Transformation de la façon de concevoir les politiques publiques 

Ce fut pour le Pakistan et le fonctionnement de son gouvernement un moment charnière. La crise a pressé les pouvoirs publics de s’adapter, d’exploiter les données, de se montrer à la fois pragmatiques et ambitieux. Des procédures numérisées, capables de réduire les coûts, de nouvelles pratiques de coordinations des multiples parties prenantes et une approche intégrée au sein de la puissance publique ont été institutionnalisées. Ces mesures transformeront la façon de concevoir les politiques publiques dans le monde d’après le Covid-19.

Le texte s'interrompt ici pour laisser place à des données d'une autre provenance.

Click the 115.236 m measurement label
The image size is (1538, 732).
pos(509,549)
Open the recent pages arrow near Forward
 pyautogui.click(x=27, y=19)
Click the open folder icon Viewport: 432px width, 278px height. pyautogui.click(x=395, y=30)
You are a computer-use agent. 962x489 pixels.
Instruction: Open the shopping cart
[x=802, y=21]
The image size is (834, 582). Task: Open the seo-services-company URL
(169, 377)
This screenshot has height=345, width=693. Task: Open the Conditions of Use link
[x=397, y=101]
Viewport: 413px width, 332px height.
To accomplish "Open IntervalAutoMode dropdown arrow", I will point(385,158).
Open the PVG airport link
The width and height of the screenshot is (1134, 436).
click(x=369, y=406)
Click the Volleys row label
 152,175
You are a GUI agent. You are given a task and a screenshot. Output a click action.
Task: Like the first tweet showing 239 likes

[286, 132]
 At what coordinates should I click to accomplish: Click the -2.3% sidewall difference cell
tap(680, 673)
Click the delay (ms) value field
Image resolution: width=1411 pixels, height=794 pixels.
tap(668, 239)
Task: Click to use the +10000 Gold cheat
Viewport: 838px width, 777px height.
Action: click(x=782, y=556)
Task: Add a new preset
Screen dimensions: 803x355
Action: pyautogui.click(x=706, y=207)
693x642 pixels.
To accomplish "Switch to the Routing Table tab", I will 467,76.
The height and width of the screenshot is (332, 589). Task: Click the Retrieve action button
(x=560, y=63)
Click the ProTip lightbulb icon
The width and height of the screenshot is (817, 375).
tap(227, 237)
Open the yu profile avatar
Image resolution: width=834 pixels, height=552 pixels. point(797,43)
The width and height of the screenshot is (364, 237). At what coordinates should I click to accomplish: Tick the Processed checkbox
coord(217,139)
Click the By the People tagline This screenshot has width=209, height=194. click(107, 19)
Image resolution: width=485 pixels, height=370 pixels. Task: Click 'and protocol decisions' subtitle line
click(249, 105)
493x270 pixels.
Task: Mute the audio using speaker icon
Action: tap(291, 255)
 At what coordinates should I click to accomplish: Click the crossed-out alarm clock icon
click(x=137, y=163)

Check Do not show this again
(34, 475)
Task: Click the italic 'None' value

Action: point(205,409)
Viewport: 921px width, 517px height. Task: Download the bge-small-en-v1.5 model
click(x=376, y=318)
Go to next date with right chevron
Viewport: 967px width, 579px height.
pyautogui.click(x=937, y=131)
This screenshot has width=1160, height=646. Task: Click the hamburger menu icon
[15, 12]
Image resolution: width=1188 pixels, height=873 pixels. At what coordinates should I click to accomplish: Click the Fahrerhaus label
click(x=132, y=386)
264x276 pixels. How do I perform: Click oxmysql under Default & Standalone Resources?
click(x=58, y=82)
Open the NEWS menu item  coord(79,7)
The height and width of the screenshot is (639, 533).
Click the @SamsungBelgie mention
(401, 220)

Enfin, les retombées du programme vont au-delà d’un secours à court terme. Des objectifs de long terme ont été intégrés à sa conception, afin de renforcer la protection sociale et l’inclusion financière, qui toutes deux amèneront aux bénéficiaires et au Pakistan tout entier des bienfaits durables. Cela représente en même temps un engagement de transparence et de responsabilité, motivation profonde ayant décidé la publication du rapport. Pour que les démocraties puissent garantir le progrès, une culture d’intégrité et d’ouverture doit s’enraciner dans les institutions et les procédures publiques.

L’histoire montre que les catastrophes et leurs tragiques conséquences peuvent fournit un catalyseur à des changements sociaux de grande ampleur. Le Covid-19 constitue pour le Pakistan un défi impérieux et sans précédent, qui ne peut être relevé que par une initiative de l’ambition et de l’envergure du programme de distribution d’urgence d’argent liquide Ehass.

Au lendemain de la pandémie, nous devrons saisir la chance, telle qu’elle ne s’offre qu’une fois par génération, de nous inspirer à l’échelle mondiale de cette ambition et de construire un monde plus juste qui vienne à bout de la pauvreté, des inégalités et de la crise climatique, la protection sociale constituant l’un des piliers de cet effort.

Nul défi ne fut plus ardu depuis la fin de la Seconde Guerre mondiale. Mais dans les heures les plus sombres, nous pouvons trouver un chemin, en décidant ensemble d’avancer vers un monde plus juste, plus respectueux de son environnement et plus durable pour tous.